▶ Problem to work on:
Start at the top line and retype the data exactly through to the end.

▶ Input data:
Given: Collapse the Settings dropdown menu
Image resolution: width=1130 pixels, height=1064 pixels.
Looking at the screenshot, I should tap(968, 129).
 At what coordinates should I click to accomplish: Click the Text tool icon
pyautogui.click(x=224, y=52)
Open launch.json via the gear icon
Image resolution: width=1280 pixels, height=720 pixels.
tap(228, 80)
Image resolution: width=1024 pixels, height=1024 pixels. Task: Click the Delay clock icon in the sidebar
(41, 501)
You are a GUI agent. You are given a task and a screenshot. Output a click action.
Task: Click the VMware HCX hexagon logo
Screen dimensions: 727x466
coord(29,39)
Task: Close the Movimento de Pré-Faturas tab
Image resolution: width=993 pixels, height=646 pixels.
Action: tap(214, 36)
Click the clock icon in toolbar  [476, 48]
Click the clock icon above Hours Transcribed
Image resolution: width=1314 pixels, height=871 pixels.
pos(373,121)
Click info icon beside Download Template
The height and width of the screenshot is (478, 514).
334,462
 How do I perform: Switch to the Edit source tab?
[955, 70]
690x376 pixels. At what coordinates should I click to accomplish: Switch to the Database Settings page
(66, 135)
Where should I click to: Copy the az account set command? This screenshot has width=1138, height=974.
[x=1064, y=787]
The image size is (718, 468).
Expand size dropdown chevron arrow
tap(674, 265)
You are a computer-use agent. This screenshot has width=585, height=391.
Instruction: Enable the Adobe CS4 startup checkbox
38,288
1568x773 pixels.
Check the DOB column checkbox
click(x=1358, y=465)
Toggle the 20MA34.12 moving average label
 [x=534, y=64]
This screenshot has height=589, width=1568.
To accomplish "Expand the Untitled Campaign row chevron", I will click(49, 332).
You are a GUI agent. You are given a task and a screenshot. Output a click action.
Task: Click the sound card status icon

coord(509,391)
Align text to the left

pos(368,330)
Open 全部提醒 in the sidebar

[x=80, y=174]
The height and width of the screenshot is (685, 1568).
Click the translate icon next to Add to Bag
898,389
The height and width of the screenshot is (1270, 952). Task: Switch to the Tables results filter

▶ Response below:
Given: Collapse the Settings dropdown menu
Image resolution: width=1130 pixels, height=1064 pixels.
Looking at the screenshot, I should tap(968, 129).
 At what coordinates should I click to accomplish: Click the Text tool icon
pyautogui.click(x=224, y=52)
Open launch.json via the gear icon
Image resolution: width=1280 pixels, height=720 pixels.
tap(228, 80)
Image resolution: width=1024 pixels, height=1024 pixels. Task: Click the Delay clock icon in the sidebar
(41, 501)
You are a GUI agent. You are given a task and a screenshot. Output a click action.
Task: Click the VMware HCX hexagon logo
Screen dimensions: 727x466
coord(29,39)
Task: Close the Movimento de Pré-Faturas tab
Image resolution: width=993 pixels, height=646 pixels.
Action: tap(214, 36)
Click the clock icon in toolbar  [476, 48]
Click the clock icon above Hours Transcribed
Image resolution: width=1314 pixels, height=871 pixels.
pos(373,121)
Click info icon beside Download Template
The height and width of the screenshot is (478, 514).
334,462
 How do I perform: Switch to the Edit source tab?
[955, 70]
690x376 pixels. At what coordinates should I click to accomplish: Switch to the Database Settings page
(66, 135)
Where should I click to: Copy the az account set command? This screenshot has width=1138, height=974.
[x=1064, y=787]
The image size is (718, 468).
Expand size dropdown chevron arrow
tap(674, 265)
You are a computer-use agent. This screenshot has width=585, height=391.
Instruction: Enable the Adobe CS4 startup checkbox
38,288
1568x773 pixels.
Check the DOB column checkbox
click(x=1358, y=465)
Toggle the 20MA34.12 moving average label
 [x=534, y=64]
This screenshot has height=589, width=1568.
To accomplish "Expand the Untitled Campaign row chevron", I will click(49, 332).
You are a GUI agent. You are given a task and a screenshot. Output a click action.
Task: Click the sound card status icon

coord(509,391)
Align text to the left

pos(368,330)
Open 全部提醒 in the sidebar

[x=80, y=174]
The height and width of the screenshot is (685, 1568).
Click the translate icon next to Add to Bag
898,389
The height and width of the screenshot is (1270, 952). Task: Switch to the Tables results filter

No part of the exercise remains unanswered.